Blog
September 23, 2009 | Arabic
Language Class Cons
Language classes are great, but usually not for me.
People keep encouraging me to take a class instead of doing this on my own. I don’t want to.
One of the reasons I don’t want to is that classes go too slowly. Also, other people annoy me. Particularly people who don’t do their homework.
I will never forget that French course I took my junior year in college, where there was a couple practically making out in class every day. I would turn around in my seat to find that they had their hands on each other’s thighs—and often inner rather than outer. They were both very good-looking, I remember, but still, it wasn’t something I wanted to see during a morning language class. French was clearly not their main interest.
One good thing about the new and improved version of Pimsleur versus the old version I had to shelve: in 30 lessons on the old Pimsleur CDs, I never learned the word “eat.” In the new and improved version, I learned it by lesson 5.
For me, “eat” is pretty fundamental.
A rather irksome difference between the old version and the new: I learned “or” as ulla on the old CDs, and now on the new ones I am being taught that it is pronounced ow for statements and wella for questions. Argh. Dialect differences, I guess—or perhaps differences and disagreements even within a particular dialect?

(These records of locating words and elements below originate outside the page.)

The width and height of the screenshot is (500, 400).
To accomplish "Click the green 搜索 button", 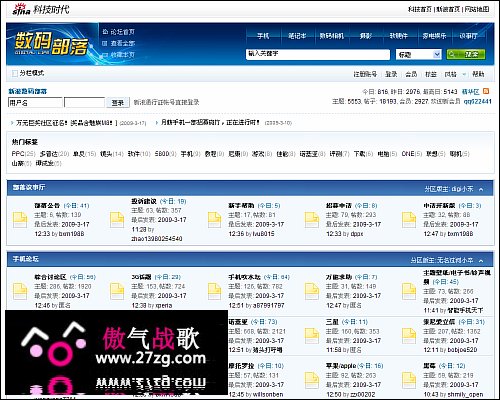I will coord(466,54).
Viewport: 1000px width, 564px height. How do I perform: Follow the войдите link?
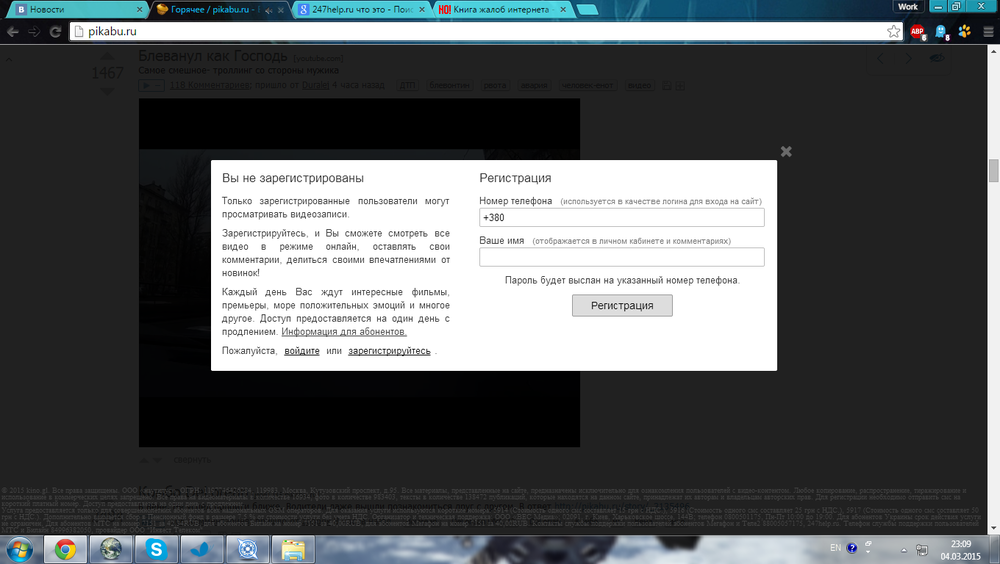pyautogui.click(x=302, y=351)
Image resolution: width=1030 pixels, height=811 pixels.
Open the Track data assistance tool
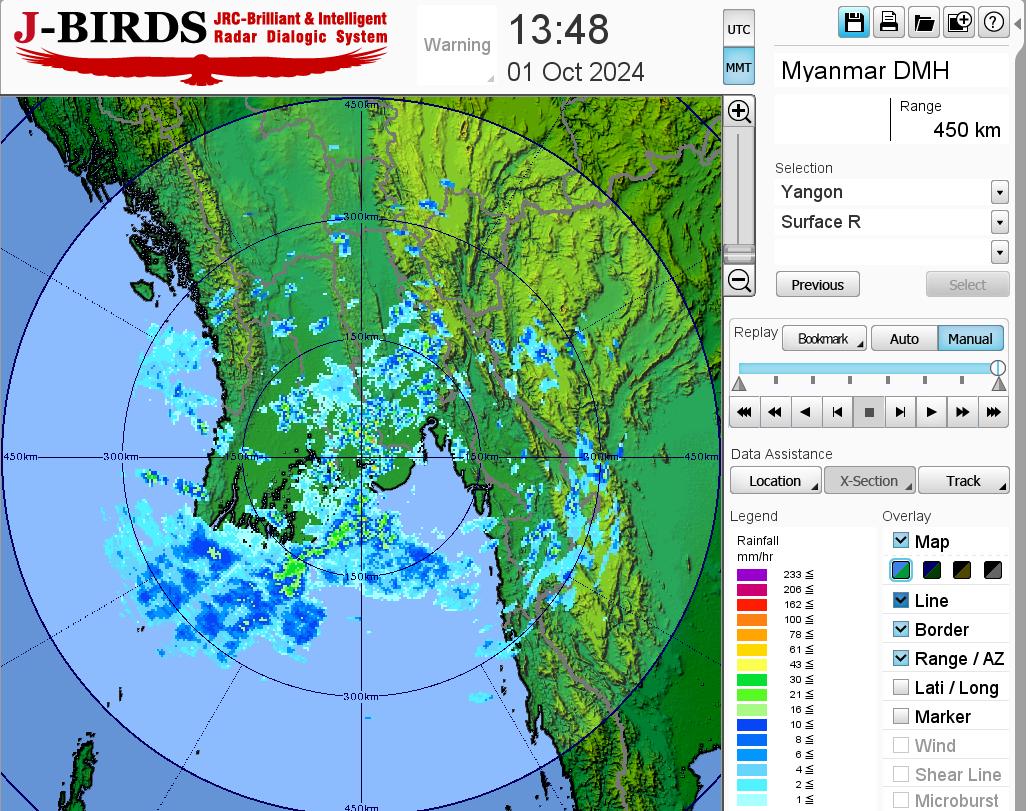[964, 481]
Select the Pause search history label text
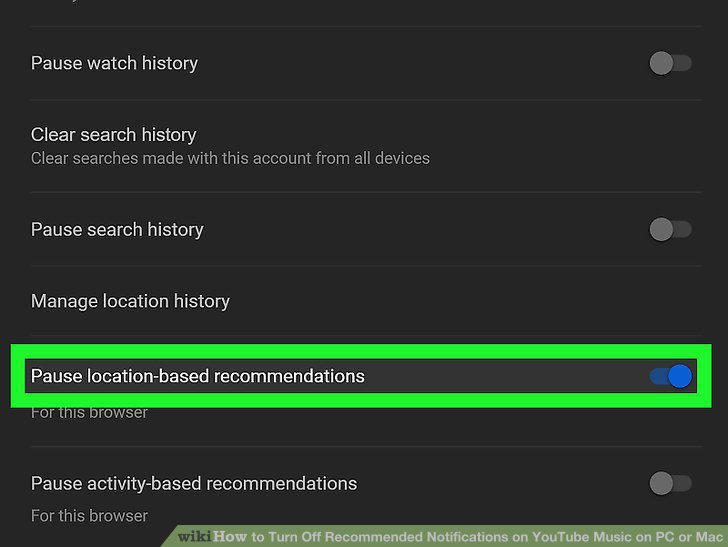Viewport: 728px width, 547px height. point(117,229)
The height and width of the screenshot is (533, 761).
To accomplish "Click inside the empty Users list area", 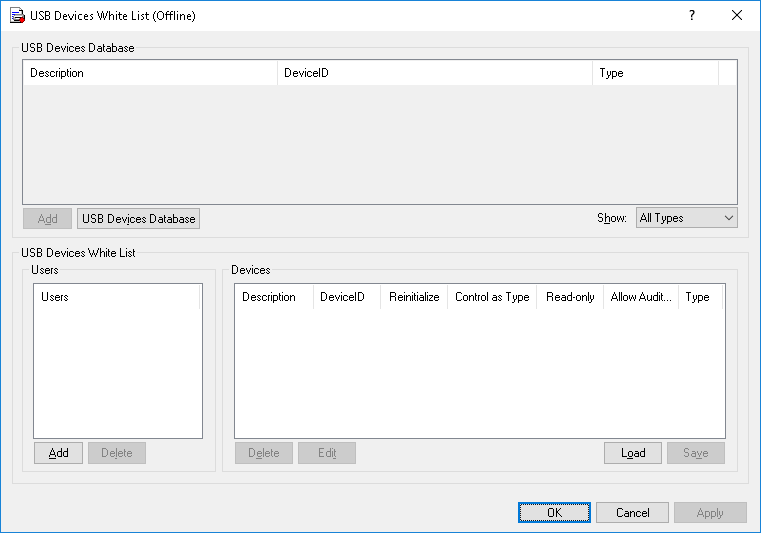I will click(x=117, y=370).
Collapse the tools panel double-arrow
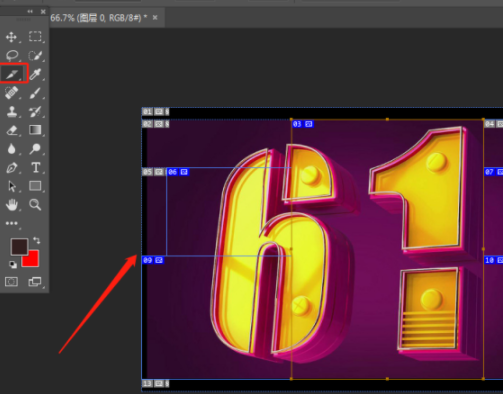503x394 pixels. pos(30,12)
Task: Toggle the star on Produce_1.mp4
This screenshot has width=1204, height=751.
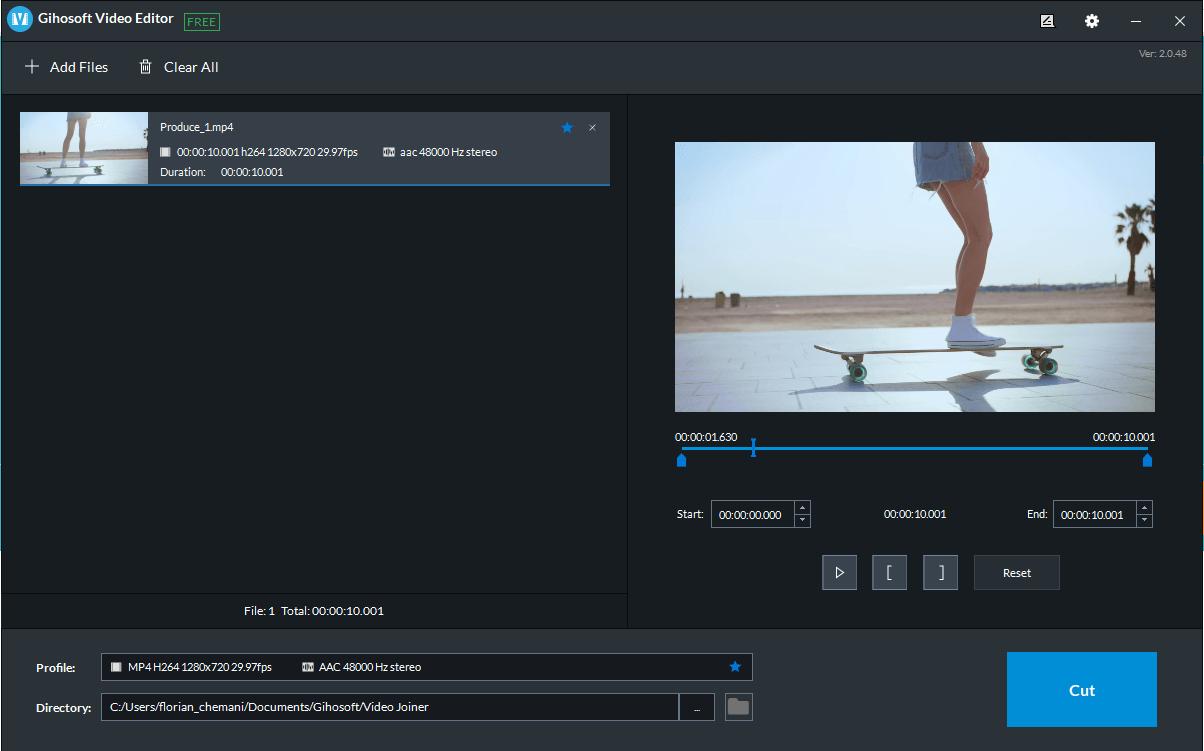Action: point(567,128)
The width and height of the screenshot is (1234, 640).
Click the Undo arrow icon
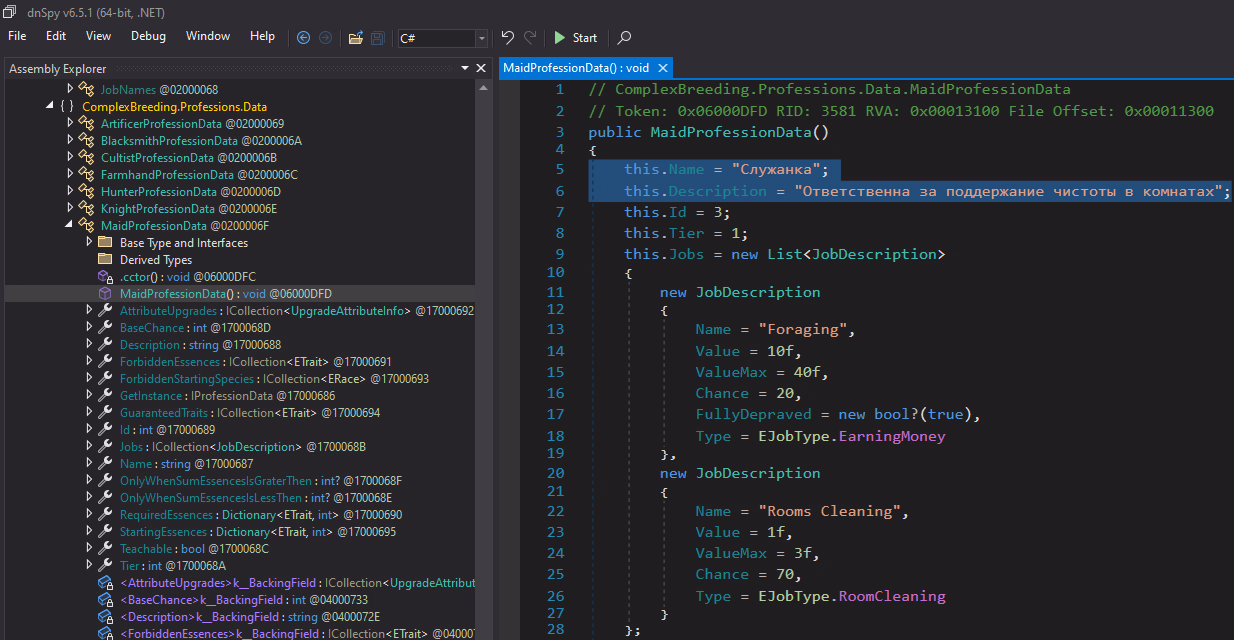point(507,37)
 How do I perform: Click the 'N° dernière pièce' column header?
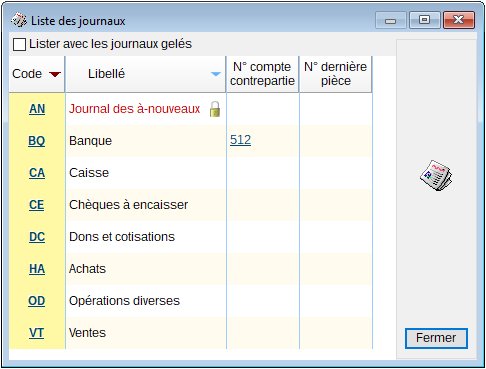[336, 74]
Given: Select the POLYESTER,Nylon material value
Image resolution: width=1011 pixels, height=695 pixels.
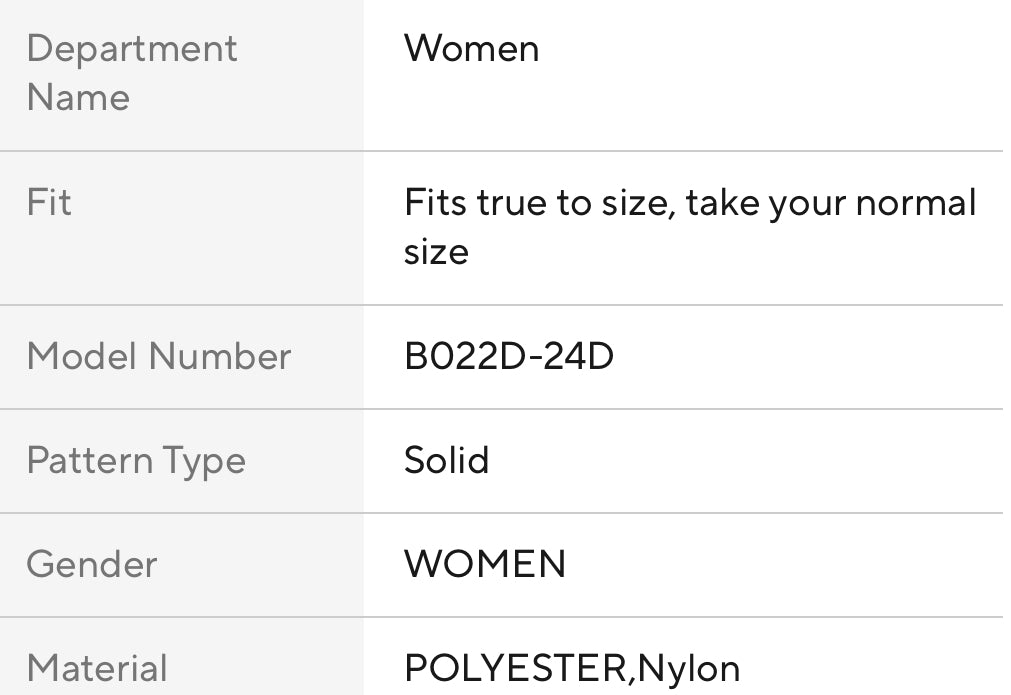Looking at the screenshot, I should [x=572, y=668].
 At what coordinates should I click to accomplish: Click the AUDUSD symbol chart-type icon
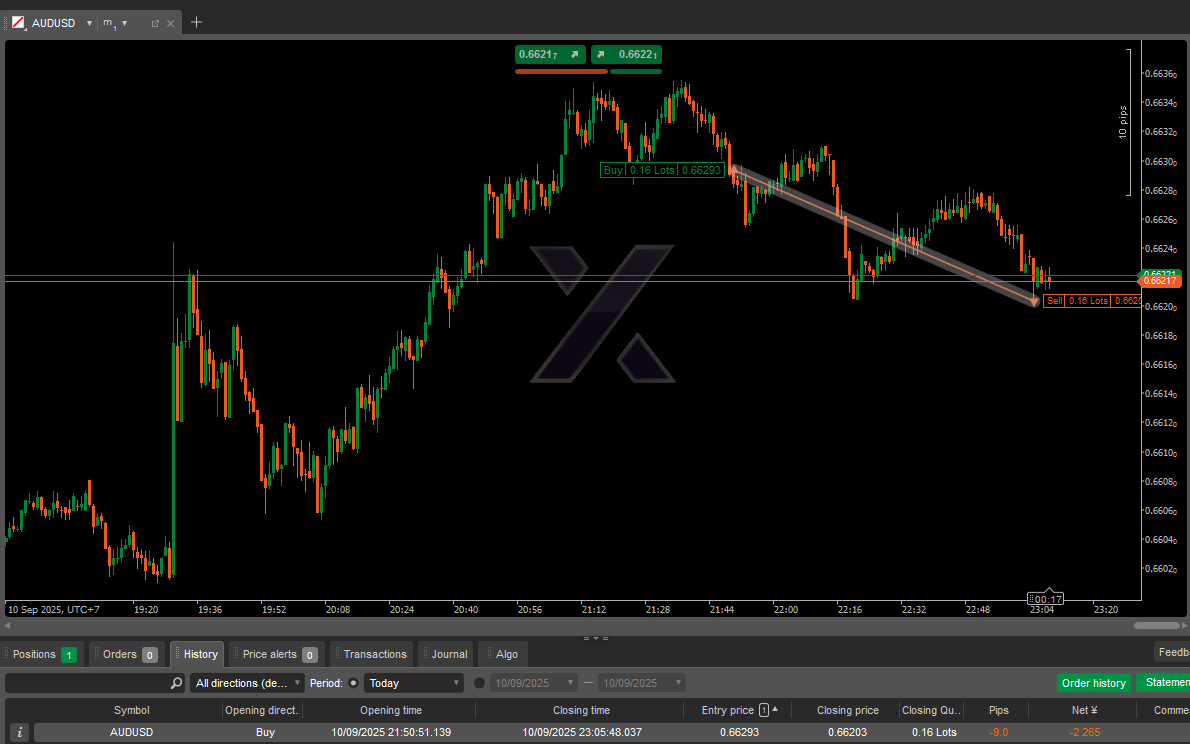(18, 22)
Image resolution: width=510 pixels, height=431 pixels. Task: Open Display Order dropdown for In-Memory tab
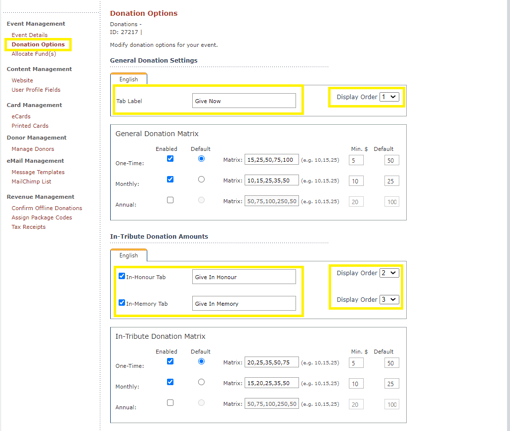(x=389, y=299)
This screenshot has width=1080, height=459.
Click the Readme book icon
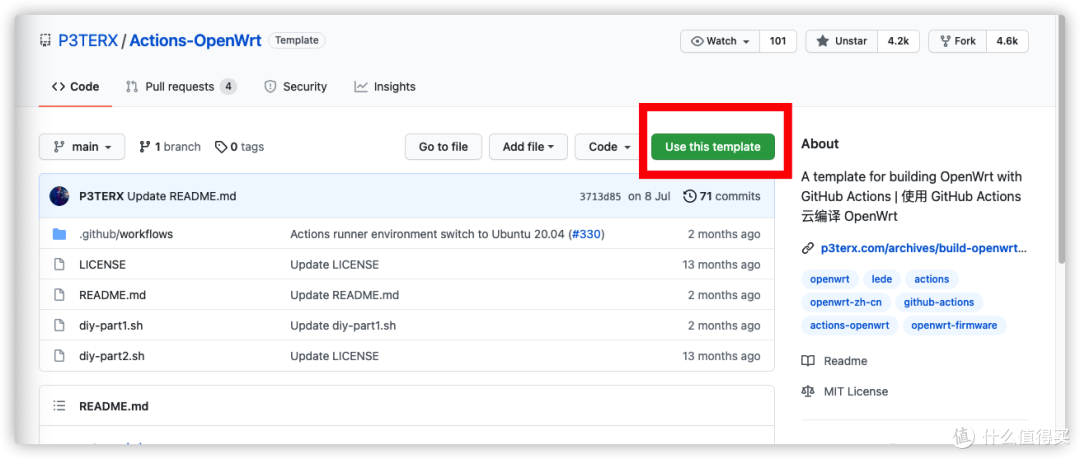pos(808,361)
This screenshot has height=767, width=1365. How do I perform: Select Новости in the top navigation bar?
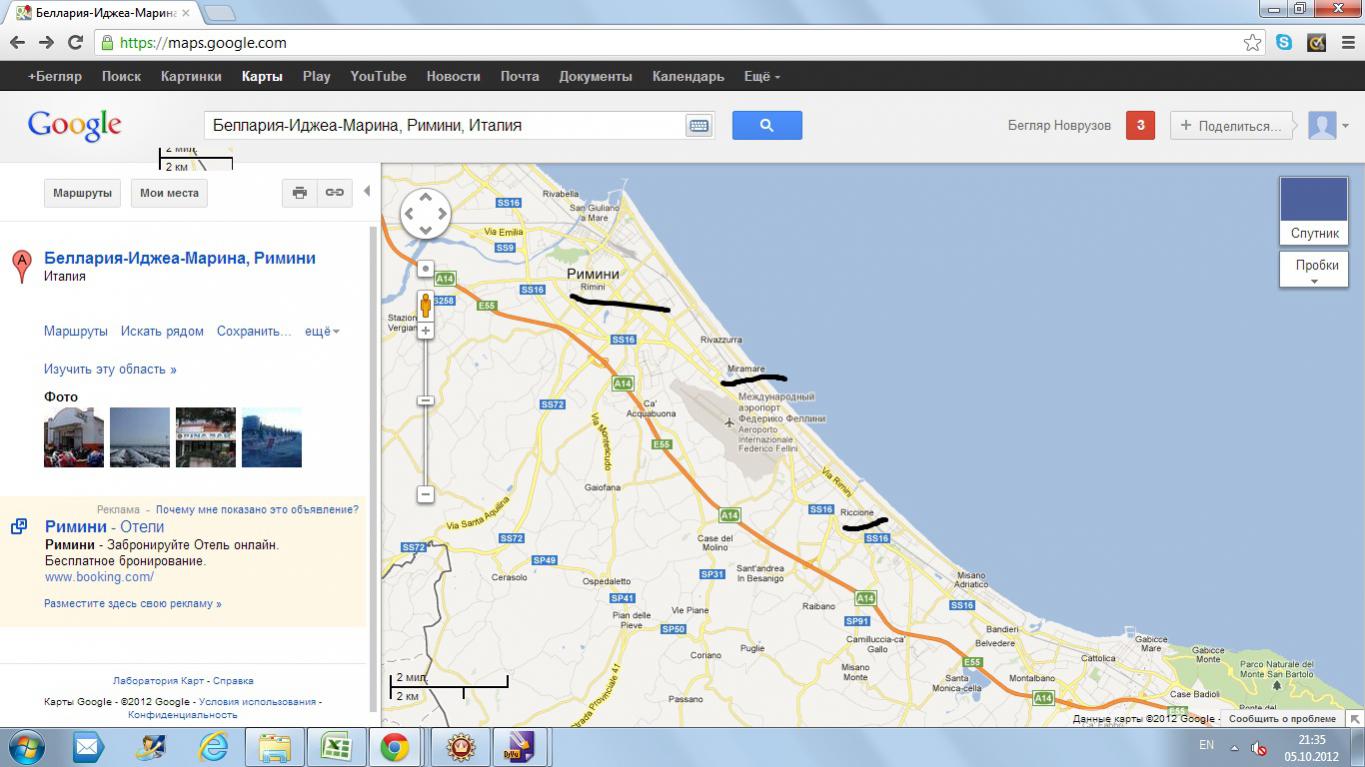click(x=453, y=76)
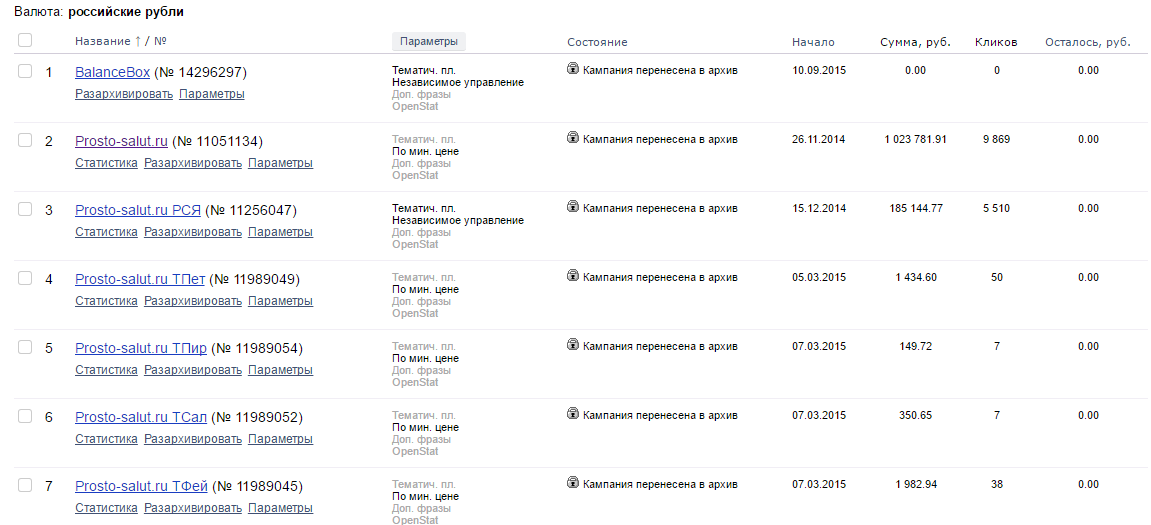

I bought my replacement Arabic lessons as a download from PimsleurAudio.com, which is a reseller and seems to have good prices. Still, I didn’t feel like buying it, and I can’t believe how much time I lost on that crappy old version. I should have listened to Kelly at Simon & Schuster when he told me to stop using it. I can’t say the process of getting the download from PimsleurAudio.com was totally free of frustrations, but it worked out okay. My contact there, confusingly, is also named Kelly, also a man.
I just spent an hour and a half searching for materials for the English class I am teaching tomorrow at the Arab American Association. Planning classes takes up a lot more of my time than I would like, which means less time for language study. In the future, I should perhaps stick to tutoring, which generally wouldn’t require this kind of preparation.
The glottal stops and some of the other Arabic sounds continue to be like vocal torture for me. Hard on my throat. I’m probably doing something terribly wrong.